Last November for the AFI Film Festival, I interviewed Ken Burns, Sarah Burns and David McMahon about their new documentary film, The Central Park Five, which begins airing on PBS this month.

The film concerns five black teenagers who, not knowing their rights during detainment, were coerced into confessing to a brutal rape that left a woman in a coma in Central Park. They all went to jail. Aged 15-16, the 16-year-old was sent to the adult facility at Rikers Island, which is, of course, one of the most violent prisons in America.
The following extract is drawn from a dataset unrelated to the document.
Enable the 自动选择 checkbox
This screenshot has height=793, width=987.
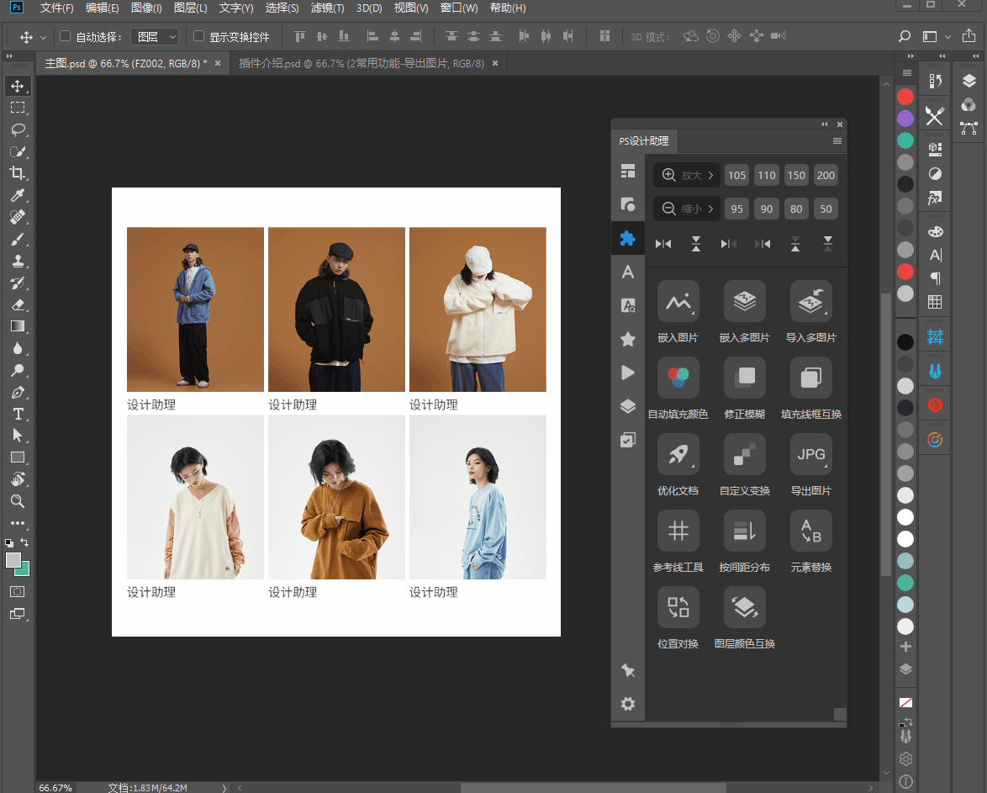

No DNA ever matched them; only their false confessions, which were coerced under immense pressure as they were at the precinct already for (admittedly) being with a group of kids who were in engaging in (more minor) criminal activity, which is what implicated them.

In 2002, a man with a life sentence (Matias Reyes), who met one of the kids (Korey Wise) at Rikers Island confessed that it was he who committed the horrifying crime. His DNA matched. The five were exonerated, but of course, never the same; they'd already been tried in the media, and lived in cells for years. There was but a sliver of media coverage about their exoneration, compared to the frenzy of their trial.

The film concerning this will begin airing on PBS on April 16; 24 years after the terrible incident occurred. PBS will continue to air the documentary through the rest of the month.

The Central Park Five is a very well made film. It is meticulous and it will make you angry. It will make you sad. The most effective part of the film, to me, is that Antron McCrary -- one of the boys who was convicted doesn't allow himself to be filmed (the other four do) -- only his voice is used. The photos that the filmmakers use for his section is only from the trial. He is a small kid with heavy eyes, and it drives home the point that the kids (though they were up to some ill-advised behavior that night, but not anywhere near the crime) were just that: kids. Expendable black (and Hispanic) youths.

I got to speak with three of the five for the below interview, and I appreciated their openness and outlook, ten years after justice was missed. Yusef Salaam is extremely well spoken; Raymond Santana, Jr. now works with The Innocence Project. Korey Wise was the oldest, he was the one sent to Rikers, and he's been on disability ever since. He was the most physically stunted by the incarceration.

A schedule of the airing times in your area can be found by putting your zip code on PBS' site.